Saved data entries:

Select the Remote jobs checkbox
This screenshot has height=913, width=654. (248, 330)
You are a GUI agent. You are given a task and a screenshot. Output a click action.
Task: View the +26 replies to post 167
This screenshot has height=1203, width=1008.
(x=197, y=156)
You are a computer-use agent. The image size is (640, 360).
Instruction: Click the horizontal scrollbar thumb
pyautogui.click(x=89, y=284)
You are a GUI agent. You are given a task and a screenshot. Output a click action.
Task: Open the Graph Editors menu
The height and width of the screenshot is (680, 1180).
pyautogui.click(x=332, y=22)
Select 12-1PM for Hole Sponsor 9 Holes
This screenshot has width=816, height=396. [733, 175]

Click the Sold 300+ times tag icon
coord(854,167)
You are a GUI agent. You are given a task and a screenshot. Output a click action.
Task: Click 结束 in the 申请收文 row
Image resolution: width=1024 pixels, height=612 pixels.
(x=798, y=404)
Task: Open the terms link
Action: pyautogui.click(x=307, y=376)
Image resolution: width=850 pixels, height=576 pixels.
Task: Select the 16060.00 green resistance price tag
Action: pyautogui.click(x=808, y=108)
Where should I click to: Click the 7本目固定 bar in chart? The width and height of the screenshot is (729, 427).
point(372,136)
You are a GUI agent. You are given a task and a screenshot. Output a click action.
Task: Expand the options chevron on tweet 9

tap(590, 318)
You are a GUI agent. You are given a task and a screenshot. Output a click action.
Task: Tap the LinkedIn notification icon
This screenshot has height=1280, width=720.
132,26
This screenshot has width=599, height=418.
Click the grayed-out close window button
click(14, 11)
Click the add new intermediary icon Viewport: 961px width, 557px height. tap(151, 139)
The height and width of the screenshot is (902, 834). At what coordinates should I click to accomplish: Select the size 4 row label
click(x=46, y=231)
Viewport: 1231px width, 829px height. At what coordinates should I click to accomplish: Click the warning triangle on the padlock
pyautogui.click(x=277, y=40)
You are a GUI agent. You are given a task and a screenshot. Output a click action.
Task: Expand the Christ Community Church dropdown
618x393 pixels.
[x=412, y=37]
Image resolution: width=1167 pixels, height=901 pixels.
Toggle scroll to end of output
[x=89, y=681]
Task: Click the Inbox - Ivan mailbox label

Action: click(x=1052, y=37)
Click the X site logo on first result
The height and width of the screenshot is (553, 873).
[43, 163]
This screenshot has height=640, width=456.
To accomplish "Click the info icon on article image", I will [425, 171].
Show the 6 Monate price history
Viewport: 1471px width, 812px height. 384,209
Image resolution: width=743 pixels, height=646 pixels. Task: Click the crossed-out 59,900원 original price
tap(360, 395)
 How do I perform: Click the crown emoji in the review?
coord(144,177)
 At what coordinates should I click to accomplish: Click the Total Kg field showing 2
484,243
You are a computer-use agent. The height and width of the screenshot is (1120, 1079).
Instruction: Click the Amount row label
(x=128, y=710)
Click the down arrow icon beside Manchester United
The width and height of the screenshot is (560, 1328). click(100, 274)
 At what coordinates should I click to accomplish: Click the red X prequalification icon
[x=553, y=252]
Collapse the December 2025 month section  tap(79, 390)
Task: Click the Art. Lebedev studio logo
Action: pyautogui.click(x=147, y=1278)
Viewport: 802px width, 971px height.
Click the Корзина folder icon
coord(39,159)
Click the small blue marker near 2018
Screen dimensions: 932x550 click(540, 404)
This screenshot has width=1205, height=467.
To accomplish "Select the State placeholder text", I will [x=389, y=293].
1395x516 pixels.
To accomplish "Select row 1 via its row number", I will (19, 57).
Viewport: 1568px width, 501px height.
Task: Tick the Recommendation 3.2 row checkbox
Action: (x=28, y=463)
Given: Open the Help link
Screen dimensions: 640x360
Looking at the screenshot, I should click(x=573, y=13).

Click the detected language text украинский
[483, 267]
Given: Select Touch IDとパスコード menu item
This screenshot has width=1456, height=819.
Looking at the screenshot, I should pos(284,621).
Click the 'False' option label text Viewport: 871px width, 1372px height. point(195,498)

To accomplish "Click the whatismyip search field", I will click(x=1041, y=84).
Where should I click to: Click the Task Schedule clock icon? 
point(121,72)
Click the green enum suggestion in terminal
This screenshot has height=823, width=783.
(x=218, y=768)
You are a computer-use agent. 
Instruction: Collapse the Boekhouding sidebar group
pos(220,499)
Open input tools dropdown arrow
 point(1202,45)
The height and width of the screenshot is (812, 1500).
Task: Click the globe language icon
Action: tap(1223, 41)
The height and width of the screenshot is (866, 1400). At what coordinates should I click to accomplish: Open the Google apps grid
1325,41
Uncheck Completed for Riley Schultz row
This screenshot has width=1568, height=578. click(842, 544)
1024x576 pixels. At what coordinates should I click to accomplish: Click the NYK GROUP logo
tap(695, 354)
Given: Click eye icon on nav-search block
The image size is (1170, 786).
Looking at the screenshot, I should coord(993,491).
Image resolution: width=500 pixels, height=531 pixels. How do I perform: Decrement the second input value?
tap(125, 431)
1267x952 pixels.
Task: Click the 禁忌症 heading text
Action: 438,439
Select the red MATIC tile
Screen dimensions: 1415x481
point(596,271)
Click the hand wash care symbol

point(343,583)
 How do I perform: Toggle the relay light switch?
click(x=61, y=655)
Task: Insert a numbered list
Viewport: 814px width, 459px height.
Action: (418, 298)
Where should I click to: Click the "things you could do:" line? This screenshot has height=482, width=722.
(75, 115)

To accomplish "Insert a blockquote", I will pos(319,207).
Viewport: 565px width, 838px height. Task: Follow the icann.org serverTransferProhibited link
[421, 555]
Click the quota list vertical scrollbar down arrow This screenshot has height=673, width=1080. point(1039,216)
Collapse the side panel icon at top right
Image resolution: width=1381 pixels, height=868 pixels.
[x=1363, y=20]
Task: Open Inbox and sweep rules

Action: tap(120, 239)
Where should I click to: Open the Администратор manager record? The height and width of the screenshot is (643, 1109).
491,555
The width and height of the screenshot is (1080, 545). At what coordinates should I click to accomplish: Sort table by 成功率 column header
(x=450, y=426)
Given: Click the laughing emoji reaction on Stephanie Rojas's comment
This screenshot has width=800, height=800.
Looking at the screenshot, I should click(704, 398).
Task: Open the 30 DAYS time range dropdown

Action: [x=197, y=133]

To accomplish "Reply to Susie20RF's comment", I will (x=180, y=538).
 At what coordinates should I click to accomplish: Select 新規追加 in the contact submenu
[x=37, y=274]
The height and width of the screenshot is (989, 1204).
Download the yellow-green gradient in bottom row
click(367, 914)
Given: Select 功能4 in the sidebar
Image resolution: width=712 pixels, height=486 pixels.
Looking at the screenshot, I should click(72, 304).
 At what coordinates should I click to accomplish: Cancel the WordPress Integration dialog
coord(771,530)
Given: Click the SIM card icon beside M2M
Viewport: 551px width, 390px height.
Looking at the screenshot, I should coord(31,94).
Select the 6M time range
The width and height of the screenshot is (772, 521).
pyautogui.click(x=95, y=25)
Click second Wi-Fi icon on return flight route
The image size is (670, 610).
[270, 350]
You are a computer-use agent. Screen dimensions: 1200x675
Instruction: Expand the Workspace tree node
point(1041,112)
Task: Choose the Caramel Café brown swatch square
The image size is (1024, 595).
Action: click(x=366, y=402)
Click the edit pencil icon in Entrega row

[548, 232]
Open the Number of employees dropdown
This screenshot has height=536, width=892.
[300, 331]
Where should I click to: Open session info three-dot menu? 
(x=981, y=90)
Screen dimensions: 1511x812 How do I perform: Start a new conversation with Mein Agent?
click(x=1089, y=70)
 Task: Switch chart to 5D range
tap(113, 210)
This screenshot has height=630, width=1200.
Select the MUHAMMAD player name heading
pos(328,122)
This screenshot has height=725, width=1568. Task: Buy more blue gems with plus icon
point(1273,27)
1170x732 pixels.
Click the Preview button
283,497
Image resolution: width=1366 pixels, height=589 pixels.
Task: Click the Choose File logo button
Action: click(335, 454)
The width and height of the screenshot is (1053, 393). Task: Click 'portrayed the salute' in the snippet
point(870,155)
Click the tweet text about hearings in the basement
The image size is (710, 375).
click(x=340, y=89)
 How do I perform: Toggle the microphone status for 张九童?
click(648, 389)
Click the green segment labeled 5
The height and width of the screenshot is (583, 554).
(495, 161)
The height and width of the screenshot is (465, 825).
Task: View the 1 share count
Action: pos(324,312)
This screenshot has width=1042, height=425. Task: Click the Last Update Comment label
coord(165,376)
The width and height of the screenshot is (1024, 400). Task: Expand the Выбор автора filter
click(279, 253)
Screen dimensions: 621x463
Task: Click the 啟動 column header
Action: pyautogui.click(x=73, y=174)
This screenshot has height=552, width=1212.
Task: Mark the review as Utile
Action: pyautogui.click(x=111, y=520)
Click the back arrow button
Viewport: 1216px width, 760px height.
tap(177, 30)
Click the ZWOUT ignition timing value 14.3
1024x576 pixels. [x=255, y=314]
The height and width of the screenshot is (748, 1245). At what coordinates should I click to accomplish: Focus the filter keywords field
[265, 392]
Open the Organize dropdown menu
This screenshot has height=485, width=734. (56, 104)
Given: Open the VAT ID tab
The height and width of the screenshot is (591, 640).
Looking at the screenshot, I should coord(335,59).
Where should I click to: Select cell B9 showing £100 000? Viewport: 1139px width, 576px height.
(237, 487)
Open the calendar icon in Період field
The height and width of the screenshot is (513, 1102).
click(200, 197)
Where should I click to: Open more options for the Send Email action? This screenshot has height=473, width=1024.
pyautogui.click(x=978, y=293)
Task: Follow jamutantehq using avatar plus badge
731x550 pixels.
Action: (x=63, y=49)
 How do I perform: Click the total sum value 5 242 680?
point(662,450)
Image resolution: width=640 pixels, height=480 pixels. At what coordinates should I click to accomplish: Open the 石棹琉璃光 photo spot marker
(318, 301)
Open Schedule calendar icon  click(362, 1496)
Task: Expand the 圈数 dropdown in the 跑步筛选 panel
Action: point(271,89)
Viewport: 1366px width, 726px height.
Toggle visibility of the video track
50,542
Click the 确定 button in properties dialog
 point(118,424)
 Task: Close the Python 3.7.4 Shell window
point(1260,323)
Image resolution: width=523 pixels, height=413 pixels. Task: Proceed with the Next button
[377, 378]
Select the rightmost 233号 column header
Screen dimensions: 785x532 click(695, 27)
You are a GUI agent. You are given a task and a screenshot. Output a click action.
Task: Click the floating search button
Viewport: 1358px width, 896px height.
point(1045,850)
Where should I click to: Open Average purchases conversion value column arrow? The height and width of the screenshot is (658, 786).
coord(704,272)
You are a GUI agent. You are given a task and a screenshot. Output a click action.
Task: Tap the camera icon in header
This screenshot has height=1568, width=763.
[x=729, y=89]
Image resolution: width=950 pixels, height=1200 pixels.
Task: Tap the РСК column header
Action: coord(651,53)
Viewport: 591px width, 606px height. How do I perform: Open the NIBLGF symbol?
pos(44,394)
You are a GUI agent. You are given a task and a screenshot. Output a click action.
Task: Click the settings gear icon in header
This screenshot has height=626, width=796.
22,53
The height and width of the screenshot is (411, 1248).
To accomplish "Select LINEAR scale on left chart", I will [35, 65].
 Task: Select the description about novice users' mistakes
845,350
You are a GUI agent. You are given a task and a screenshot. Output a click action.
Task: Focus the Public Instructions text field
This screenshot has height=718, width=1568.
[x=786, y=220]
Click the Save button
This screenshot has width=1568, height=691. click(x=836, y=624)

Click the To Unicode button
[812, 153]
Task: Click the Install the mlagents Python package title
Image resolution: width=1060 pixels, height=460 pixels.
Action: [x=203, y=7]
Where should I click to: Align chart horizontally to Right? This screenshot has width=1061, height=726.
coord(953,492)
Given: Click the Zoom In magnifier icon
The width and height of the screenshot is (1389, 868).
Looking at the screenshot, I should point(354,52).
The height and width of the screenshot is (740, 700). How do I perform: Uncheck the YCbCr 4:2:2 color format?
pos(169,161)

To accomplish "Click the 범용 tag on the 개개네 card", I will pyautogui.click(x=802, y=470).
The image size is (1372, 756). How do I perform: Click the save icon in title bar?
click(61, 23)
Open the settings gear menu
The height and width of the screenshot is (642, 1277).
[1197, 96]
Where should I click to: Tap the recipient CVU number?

How to complete this task: Only lines that contain "gear" are needed, so copy each of them from the data.

Result of this task:
Task: Click the settings gear icon in header
Open the settings gear menu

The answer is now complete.